■ Exercise data ■
--

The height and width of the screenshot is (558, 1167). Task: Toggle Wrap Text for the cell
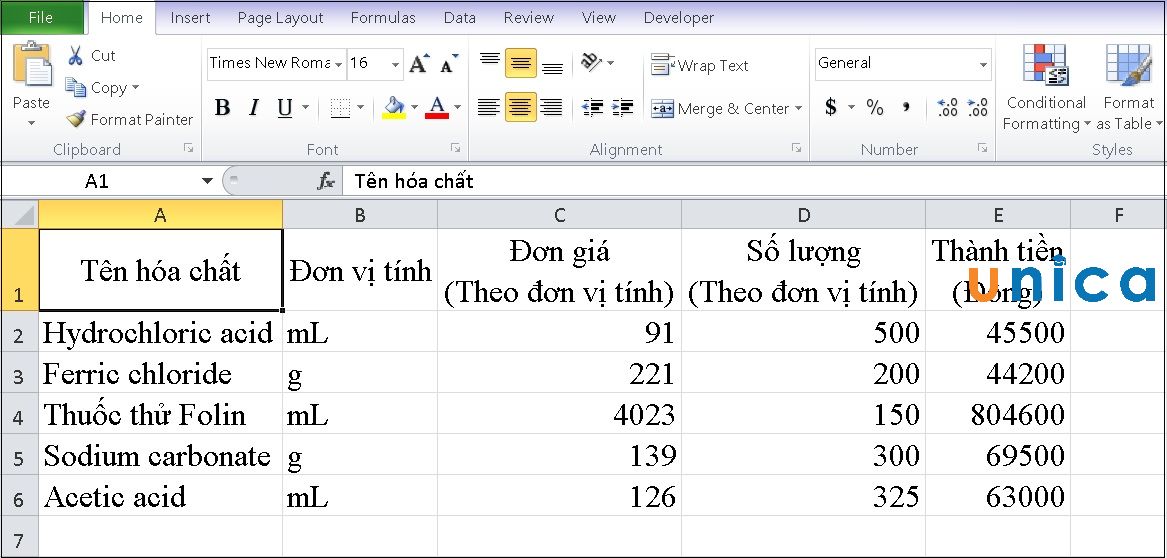point(700,66)
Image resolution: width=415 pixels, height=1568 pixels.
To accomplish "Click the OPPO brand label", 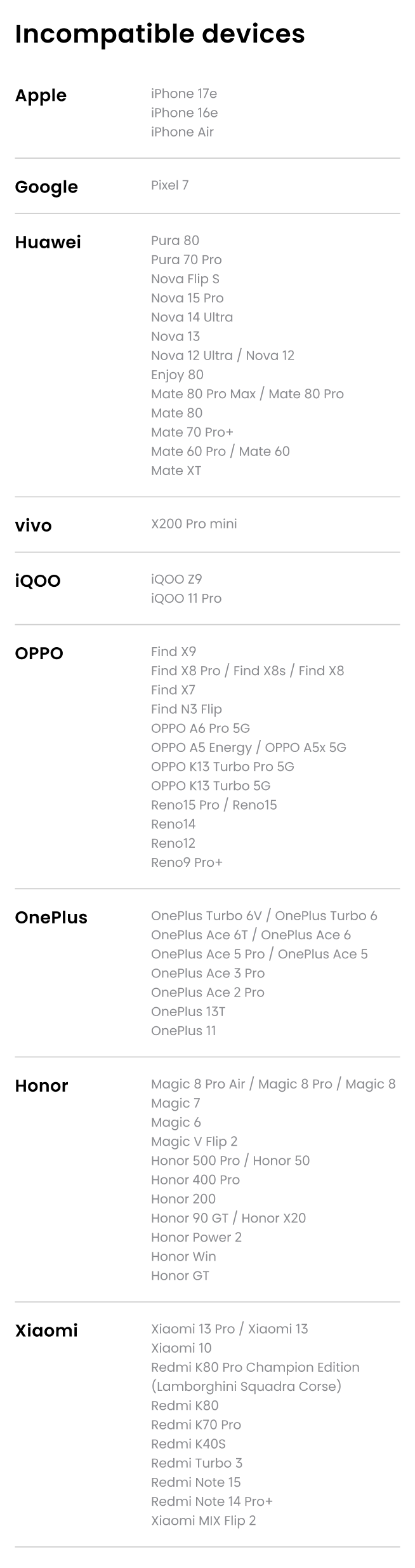I will [39, 653].
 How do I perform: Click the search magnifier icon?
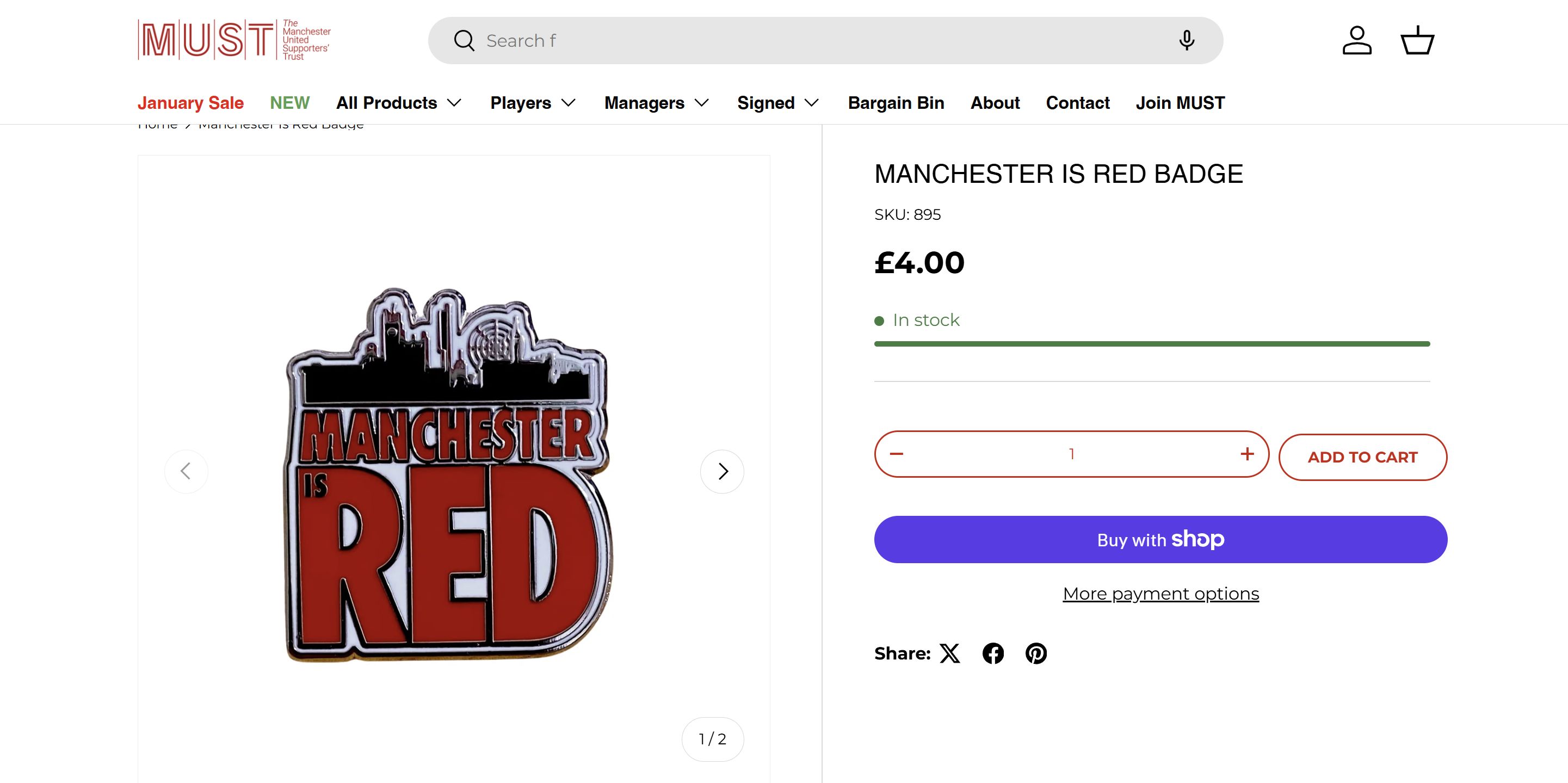pos(464,41)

--

■ About this exercise ■
Set down word for word the lines beginning with the one containing "How do I perform: Click" and ending with the last line of the listing, inclusive. Omit every picture.

■ Solved problem ■
 How do I perform: Click the search magnifier icon?
pos(464,41)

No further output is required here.